Sinclair User
5th October 1986
Categories: Review: Peripheral
Author: Jeff Naylor
Publisher: Red Boxes
Machine: Spectrum 48K/128K/+2/+3
Published in Sinclair User #57
Red Box Starter Pack
REDS UNDER THE BED - AND IN THE HALL
Finding truly useful purposes for computers in the home is a quest with rich rewards for those that succeed.
Chris Curry, one of the founding fathers of Acorn, has dusted off the concept of controlling the home environment and de- voted considerable skill to marketing the idea - the result is a system called Red Boxes.
The idea is you use your Spectrum to control the system which switches on and off lights, other electric things and detect's burglars etc, etc.
For £130 you can purchase a neatly packaged Red Boxes Starter Kit containing three of the aforementioned Red Boxes, a concise instruction manual and a connecting lead.
Red Leader plugs straight into the mains supply and is attached to your Spectrum via the Ear and Mic sockets, while. Red One and Two are simply plugged into any power socket in the house. Read Leader sends pulses round your house wiring to talk to Red One and Two.
Red Leader contains what can be described as a minimalist microcomputer - a 6502 CPU and 6520 support chip, backed up by a 16K Eprom and 8K of static C-MOS Ram. The rest of the board holds circuitry for communicating with the Spectrum and with the other Red Boxes by transmitting signals around the power ring main of your abode.
Red One is a power relay capable of switching on and off any mains-operated device plugged into its 13 amp three-pin socket. It plugs into any mains socket, and then the appliance you want to control plugs into Red One. Red Two contains an infra-red sensor of the type used by modern burglar alarms. Heat producing objects - like humans or an inferno - trigger it whenever they move into its field of view. Both devices contain somewhat simpler circuitry to Red Leader, but include an encoding system that gives every Red Box its own encryption number.

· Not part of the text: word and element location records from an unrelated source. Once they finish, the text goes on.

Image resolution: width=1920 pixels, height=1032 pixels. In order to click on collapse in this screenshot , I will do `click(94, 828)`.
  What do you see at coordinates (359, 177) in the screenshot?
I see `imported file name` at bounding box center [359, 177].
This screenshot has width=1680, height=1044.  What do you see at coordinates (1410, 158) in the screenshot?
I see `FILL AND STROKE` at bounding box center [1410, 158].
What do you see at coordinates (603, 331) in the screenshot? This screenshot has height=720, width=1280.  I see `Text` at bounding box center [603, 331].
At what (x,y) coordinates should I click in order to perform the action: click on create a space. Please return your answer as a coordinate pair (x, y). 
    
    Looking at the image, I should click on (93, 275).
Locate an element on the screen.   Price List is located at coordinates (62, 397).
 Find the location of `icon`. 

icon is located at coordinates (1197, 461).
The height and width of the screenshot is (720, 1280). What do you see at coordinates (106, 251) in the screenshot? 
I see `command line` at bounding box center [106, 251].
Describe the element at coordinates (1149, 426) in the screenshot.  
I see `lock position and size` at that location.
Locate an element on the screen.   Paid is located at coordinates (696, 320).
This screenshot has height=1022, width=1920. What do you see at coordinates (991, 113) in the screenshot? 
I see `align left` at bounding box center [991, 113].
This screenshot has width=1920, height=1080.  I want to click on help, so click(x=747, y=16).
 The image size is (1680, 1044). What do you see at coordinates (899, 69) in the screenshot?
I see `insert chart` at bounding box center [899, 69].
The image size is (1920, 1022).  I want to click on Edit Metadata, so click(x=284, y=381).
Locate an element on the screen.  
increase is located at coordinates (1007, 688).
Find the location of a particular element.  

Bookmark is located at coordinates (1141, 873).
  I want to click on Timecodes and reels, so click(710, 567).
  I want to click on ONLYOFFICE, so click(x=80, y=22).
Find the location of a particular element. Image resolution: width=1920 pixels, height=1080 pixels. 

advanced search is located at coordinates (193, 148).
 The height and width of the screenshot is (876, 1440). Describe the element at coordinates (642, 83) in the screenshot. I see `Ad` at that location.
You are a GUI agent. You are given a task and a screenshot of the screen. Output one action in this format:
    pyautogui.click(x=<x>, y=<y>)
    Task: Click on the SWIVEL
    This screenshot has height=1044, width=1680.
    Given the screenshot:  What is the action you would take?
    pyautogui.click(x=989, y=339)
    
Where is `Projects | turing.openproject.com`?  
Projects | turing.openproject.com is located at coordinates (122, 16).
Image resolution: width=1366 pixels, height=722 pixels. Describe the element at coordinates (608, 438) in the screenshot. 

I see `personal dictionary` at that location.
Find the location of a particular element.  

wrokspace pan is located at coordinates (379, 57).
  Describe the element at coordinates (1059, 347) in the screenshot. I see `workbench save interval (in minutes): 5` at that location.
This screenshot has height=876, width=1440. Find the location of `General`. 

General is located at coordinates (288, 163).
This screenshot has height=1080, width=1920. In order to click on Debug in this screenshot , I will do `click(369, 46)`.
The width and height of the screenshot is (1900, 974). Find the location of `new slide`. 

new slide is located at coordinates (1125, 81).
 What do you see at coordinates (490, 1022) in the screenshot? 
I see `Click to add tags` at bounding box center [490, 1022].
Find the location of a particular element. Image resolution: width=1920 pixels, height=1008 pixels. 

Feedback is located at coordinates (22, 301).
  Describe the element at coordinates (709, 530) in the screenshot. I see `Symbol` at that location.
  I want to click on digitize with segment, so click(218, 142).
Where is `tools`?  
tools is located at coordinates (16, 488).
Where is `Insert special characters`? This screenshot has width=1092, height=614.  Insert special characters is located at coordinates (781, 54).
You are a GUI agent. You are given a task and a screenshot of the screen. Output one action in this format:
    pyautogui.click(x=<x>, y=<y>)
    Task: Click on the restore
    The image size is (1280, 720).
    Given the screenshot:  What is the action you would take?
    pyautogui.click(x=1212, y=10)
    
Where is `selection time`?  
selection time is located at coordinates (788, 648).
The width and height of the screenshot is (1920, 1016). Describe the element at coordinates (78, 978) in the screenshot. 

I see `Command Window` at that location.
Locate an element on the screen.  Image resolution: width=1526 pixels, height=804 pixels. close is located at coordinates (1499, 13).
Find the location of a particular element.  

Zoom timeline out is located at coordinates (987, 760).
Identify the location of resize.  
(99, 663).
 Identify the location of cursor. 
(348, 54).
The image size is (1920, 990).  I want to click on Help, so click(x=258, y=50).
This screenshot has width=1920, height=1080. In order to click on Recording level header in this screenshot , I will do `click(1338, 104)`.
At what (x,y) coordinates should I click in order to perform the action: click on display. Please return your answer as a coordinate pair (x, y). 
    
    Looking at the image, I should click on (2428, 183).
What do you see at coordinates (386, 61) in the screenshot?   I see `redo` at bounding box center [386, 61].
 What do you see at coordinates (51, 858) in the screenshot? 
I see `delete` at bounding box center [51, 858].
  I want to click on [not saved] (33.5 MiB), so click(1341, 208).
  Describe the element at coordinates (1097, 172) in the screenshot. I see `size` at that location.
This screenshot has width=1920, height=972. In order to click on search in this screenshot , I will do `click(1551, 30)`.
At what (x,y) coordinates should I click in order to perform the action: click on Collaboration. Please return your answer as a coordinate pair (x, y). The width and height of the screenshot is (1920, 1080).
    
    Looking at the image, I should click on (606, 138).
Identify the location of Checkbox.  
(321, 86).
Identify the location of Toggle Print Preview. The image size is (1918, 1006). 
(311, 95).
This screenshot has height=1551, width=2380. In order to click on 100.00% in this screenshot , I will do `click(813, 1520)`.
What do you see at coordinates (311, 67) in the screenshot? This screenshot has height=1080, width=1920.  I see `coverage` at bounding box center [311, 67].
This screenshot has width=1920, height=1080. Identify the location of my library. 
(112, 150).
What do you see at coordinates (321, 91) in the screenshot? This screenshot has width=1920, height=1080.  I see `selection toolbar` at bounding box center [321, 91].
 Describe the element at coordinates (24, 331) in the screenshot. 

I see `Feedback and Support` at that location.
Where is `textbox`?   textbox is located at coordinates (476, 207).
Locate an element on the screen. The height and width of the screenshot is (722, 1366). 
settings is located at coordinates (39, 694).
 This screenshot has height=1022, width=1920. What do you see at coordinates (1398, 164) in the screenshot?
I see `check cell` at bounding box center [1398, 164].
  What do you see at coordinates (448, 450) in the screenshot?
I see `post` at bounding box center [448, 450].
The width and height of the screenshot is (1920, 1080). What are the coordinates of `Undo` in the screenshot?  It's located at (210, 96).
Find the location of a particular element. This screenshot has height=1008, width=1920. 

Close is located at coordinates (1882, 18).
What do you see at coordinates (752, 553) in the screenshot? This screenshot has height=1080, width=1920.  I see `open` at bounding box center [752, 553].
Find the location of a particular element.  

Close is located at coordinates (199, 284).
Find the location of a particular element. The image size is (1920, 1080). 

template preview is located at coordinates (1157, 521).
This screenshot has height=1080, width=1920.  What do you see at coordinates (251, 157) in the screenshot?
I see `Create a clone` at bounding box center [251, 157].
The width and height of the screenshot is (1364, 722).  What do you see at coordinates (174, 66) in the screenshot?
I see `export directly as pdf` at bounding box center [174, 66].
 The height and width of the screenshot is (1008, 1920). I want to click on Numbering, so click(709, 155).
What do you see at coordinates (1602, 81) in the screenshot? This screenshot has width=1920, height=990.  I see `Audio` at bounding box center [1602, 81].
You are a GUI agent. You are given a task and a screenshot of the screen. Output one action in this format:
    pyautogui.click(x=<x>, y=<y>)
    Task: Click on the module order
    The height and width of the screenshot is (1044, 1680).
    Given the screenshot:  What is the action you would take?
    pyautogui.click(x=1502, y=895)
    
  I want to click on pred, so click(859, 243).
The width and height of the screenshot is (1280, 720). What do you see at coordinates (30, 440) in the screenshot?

As Red Leader is a computer in its own right, it only needs the Spectrum as a terminal, fetching key-presses and sending characters to be displayed on the screen. For this to happen, a terminal emulation program must be loaded, which is achieved rather neatly: you enter Load "" and then switch on Red Leader, which pretends that it is a cassette recorder, sending the program to your computer.
With the Spectrum acting as a 'dumb' terminal, the system is rather reminiscent of an old teletype - very slow and accompanied by an irritating noise as the Spectrum's speak- er loudly echoes the conversation between the computers. Once programmed Red Leader can be left to its own devices, freeing your Spectrum for other use.
With the terminal software loaded, you get a menu-driven controlling program. An on-screen clock is provided along with the control options.
First you have to install each box by informing Red Leader of its type and code number. Boxes can be set On or Off or times entered when they are to be switched. Another option allows you to associate one box with another so that if the infra-red sensor is triggered, a lamp lights (so that burglars can see where they are going?)
At this point I discovered that my Red Two box was not transmitting back to Red Leader although the LED mounted on it seemed to indicate that it was sensing movement: quality control rather than the transmission system seems to be to blame for this, as Red One worked perfectly.
A few extra commands allows you to Save and Load data and so forth. In this mode you can do little more than you could with a £15 time switch and a burglar alarm, but extra programming power is avail- able if you quit the menu and use the Red Leader's own language called, predictably. Red Basic.
With 16K of Rom space avail- able you might expect Red Basic to be more sophisticated than it is, but many of the statements and functions on offer are ideally suited to control applications: Every is an interrupt-driven structure that instigates actions at fixed time intervals; When constantly monitors the remote devices and responds accordingly. Repeat Until and error trapping are available, along with custom commands such as Tell for controlling devices. Graphics commands are also provided, but these seem rather superfluous.
I would rather have been given some editing features in order to avoid the retyping of whole lines to correct the many syntax errors which I generated - error reporting is cryptic and the need for brackets and quotes rather inconsistent.
I soon had lights flashing on and off at all hours, but there is little that can be done with one relay and one non-functioning sensor.
Given more devices including such things as dimmers and temperature sensors you could set up your home to run with- out ever leaving your armchair, if that idea appeals to you, but taken note that each extra box will cost you £40. Equipping each room with controlled lighting, heating and electric curtains could cost a fortune.
It's all neatly engineered, though, and removes many of the problems normally associated with home control.
But I doubt if even the sharp marketing image will persuade many people that it is truly useful.